**WORK ORDER**
Two lines below mark the span: the one containing "[Instagram] (1061, 24)" and the one containing "- Noticias Que!: (79, 8)". Set down both, plus every line between, exactly as they stand, and nothing else.

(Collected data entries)
────────────────

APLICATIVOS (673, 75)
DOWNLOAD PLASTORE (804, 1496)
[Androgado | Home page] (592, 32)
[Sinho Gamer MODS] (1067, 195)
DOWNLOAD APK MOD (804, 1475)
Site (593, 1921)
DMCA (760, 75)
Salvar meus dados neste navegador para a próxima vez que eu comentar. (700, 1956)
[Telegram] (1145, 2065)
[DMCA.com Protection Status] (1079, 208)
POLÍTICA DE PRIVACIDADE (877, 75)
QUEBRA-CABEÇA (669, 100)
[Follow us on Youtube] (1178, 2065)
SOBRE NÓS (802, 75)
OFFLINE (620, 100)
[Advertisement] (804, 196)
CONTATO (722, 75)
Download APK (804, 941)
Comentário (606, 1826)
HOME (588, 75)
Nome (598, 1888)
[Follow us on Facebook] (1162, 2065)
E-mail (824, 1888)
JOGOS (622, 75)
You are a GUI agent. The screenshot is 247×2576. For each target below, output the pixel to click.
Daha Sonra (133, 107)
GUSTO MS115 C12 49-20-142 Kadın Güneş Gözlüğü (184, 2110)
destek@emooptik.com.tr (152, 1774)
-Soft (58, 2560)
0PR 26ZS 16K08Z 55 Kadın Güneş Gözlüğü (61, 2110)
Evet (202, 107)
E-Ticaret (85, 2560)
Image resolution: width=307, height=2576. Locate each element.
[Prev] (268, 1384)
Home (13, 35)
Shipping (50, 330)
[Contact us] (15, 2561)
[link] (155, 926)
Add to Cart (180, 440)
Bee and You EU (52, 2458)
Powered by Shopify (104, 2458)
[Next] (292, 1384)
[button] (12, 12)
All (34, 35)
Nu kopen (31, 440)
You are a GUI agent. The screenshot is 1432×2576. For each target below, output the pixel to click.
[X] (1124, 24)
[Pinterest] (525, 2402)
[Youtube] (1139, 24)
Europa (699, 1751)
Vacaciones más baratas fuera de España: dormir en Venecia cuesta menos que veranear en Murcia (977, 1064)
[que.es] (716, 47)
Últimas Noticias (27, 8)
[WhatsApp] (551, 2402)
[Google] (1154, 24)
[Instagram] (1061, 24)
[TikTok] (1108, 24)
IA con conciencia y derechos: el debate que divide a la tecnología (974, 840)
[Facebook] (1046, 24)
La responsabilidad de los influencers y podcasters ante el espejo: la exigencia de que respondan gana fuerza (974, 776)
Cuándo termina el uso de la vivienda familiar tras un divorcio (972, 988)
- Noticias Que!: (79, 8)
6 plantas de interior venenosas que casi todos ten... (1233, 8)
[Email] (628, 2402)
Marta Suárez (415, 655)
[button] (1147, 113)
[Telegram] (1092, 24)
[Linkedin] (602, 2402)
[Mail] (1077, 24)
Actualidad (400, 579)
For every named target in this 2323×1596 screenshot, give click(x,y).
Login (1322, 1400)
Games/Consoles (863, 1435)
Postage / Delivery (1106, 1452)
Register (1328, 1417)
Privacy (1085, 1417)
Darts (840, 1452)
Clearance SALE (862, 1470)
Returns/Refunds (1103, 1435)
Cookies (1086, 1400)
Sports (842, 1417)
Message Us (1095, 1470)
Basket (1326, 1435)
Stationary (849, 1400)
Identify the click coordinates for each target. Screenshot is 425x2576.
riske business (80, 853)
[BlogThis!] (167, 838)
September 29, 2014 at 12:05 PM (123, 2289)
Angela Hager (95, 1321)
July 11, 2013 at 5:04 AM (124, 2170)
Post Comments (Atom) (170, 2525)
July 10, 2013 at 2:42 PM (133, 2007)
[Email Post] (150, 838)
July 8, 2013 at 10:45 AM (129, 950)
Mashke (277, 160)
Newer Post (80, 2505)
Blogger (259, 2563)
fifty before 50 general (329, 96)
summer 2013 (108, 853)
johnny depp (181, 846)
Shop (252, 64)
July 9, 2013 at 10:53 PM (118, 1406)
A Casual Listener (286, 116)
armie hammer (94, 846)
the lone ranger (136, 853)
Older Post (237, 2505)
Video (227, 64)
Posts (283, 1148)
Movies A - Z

────────────────

**RESPONSE TO THE EXERCISE**
[Instagram] (1061, 24)
[TikTok] (1108, 24)
IA con conciencia y derechos: el debate que divide a la tecnología (974, 840)
[Facebook] (1046, 24)
La responsabilidad de los influencers y podcasters ante el espejo: la exigencia de que respondan gana fuerza (974, 776)
Cuándo termina el uso de la vivienda familiar tras un divorcio (972, 988)
- Noticias Que!: (79, 8)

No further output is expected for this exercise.